TUJUAN A: Dalam artikel tentang perencanaan keuangan, sebutkan semua pos pengaturan keuangan menurut teori pakar di seminar beserta persentasenya.

CUPLIKAN SUMBER:
+===+

Lihat ke Halaman Asli

Merencanakan Keuangan, Butuh Ketaatan Dan Keketatan

Diperbarui: 16 Mei 2016   23:17

Kompasiana adalah platform blog. Konten ini menjadi tanggung jawab bloger dan tidak mewakili pandangan redaksi Kompas.

“Pieh---panggilan saya ke suami, beliin hape baru dong,”pintaku sedikit merayu.

“Emang hapenya kenapa ?”tanya suami

“Nggak apa-apa, pengen ganti aja sama yang lebih keren,”kataku lagi.

Seperti biasa, permintaan saya selalu ditolak dengan satu prinsip “hemat”. Ini bukan sekali atau dua kali permintaan saya ditolak tapi sudah kesekian ratus kali, sejak saya menjadi pasangan hidupnya. Jurus rayuan mautpun nggak sanggup membuat suami luluh. Nggak mungkin kan saya harus nangis Bombay hanya sekedar pengen ganti hape. Apalagi kalau alasannya cuma buat gaya-gayaan. Suami juga pernah bilang kalau hidup cuma ngikutin teknologi nggak ada habisnya. Sebab perkembangan teknologi jauh lebih cepat dari pada kenaikan gaji. Tapi kalau kondisinya benar-benar diperlukan maka suami juga tidak segan-segan langsung membelikannya. 

Kebijakan Keuangan ala Suami

Bukan hanya itu saja, teori dari pakar keuangan saja masih diaudit lagi oleh suami.  Beberapa waktu lalu, saya berkesempatan mengikuti seminar keuangan dan seperti kebiasaan saya selalu melaporkan hasil kegiatan tersebut. Dalam seminar itu sang pakar memberikan teori cara mengatur keuangan, sebagai berikut :

  • Cicilan utang 30 %
  • Tabungan dan investasi 10%
  • Premi asuransi 10%
  • Biaya hidup 50%

Adapun maksud saya melaporkan hasil seminar  supaya suami mau merevisi soal keuangannya yang  ketat. Tapi nyatanya malah sebaliknya.

Mau tau itung-itungan ala suami ? 

Untuk biaya hidup dipangkas menjadi 40% dan selebihnya dimasukkan pada tabungan investasi. Bukan itu saja, berhubung kami tidak mempunyai utang yang besar jadi cicilan utang juga diperkecil. Dengan begitu biaya hidup dan tabungan investasi memiliki porsi yang sama, masing-masing 40%.

+===+

TUJUAN B: Ubah bagian daftar dari baris yang memuat "The width and height of the screenshot is (500, 389)." sampai dengan baris yang memuat "Looking at the screenshot, I should [x=285, y=18]." menjadi tabel Markdown berkolom "No" dan "Baris", tanpa baris kosong.

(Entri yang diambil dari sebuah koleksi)
+===+

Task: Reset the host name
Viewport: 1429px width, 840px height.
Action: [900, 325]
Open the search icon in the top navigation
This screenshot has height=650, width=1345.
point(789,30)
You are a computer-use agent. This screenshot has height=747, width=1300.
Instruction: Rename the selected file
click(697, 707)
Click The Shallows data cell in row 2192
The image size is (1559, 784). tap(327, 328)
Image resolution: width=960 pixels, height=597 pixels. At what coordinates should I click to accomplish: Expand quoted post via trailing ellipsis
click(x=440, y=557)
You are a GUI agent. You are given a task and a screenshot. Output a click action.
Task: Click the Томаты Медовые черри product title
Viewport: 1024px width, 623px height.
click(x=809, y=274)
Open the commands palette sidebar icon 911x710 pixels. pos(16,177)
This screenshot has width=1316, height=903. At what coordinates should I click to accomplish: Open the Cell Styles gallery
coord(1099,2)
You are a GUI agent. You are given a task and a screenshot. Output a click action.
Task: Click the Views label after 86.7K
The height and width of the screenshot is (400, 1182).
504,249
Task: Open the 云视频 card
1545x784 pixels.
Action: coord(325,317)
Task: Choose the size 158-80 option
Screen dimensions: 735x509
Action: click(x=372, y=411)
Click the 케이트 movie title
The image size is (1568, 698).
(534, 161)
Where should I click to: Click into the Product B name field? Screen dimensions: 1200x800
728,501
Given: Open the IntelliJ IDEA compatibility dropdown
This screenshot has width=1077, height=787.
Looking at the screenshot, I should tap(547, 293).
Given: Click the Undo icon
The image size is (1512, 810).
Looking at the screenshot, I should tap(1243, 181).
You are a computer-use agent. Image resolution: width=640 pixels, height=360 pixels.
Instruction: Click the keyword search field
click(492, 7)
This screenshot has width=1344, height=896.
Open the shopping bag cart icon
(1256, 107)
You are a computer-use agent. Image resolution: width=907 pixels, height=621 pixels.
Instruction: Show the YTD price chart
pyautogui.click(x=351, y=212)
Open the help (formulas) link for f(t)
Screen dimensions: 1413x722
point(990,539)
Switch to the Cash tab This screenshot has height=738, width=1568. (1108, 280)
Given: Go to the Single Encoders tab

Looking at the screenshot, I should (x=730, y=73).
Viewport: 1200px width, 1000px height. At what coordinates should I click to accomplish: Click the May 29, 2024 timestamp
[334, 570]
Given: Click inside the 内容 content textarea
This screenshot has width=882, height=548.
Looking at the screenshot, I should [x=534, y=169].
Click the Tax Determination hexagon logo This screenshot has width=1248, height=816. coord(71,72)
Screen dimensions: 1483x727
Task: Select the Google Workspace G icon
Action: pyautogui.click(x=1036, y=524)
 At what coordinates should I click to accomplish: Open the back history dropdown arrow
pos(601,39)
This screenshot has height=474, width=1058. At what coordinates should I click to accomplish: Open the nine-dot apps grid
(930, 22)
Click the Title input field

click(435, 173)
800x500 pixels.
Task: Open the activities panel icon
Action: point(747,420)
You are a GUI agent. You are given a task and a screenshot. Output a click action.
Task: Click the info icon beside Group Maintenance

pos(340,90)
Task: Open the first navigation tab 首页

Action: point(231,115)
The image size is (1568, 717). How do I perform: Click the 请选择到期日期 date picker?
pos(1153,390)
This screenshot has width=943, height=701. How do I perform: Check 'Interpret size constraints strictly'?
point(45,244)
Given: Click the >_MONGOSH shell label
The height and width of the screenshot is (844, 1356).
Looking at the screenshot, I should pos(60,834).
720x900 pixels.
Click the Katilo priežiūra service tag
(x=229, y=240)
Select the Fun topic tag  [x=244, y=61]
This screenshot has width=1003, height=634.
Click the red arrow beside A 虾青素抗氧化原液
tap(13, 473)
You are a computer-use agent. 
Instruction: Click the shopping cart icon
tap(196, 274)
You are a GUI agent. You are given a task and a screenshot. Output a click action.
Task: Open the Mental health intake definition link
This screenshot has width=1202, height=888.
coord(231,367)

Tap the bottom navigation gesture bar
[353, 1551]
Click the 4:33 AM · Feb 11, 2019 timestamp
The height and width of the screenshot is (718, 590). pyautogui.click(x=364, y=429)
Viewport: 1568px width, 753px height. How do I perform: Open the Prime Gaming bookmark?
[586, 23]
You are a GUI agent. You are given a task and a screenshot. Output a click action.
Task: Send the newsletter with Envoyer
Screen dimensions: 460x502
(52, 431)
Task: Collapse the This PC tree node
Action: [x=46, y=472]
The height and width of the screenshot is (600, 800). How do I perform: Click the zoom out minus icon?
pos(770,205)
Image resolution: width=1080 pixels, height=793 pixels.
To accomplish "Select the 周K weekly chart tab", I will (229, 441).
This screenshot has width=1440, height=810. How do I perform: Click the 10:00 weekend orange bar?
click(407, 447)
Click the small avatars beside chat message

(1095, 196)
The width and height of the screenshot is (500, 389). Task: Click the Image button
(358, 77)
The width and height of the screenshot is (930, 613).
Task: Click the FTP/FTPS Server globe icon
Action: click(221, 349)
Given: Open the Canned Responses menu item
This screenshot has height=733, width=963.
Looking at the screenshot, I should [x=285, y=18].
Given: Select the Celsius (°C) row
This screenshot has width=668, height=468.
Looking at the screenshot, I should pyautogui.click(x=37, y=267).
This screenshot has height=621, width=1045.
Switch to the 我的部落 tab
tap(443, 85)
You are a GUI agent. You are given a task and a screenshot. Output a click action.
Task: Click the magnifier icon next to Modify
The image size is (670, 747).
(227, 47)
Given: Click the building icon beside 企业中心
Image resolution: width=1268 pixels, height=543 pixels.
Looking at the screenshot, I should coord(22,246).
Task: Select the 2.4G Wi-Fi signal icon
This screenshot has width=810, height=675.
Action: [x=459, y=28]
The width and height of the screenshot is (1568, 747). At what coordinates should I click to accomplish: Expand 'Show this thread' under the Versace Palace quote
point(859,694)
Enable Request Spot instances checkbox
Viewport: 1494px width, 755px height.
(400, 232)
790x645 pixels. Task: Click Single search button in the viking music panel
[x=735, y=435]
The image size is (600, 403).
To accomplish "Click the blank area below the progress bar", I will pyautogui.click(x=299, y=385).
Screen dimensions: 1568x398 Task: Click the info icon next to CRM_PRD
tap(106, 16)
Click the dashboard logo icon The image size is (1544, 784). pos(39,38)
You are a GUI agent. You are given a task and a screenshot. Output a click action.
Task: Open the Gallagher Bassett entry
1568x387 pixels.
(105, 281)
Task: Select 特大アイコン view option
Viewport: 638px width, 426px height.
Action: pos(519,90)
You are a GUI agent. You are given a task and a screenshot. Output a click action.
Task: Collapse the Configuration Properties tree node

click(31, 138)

+===+

PENYELESAIAN A:
- Cicilan utang 30%
- Tabungan dan investasi 10%
- Premi asuransi 10%
- Biaya hidup 50%

PENYELESAIAN B:
| No | Baris |
|---|---|
| 1 | The width and height of the screenshot is (500, 389). Task: Click the Image button |
| 2 | (358, 77) |
| 3 | The width and height of the screenshot is (930, 613). |
| 4 | Task: Click the FTP/FTPS Server globe icon |
| 5 | Action: click(221, 349) |
| 6 | Given: Open the Canned Responses menu item |
| 7 | This screenshot has height=733, width=963. |
| 8 | Looking at the screenshot, I should [x=285, y=18]. |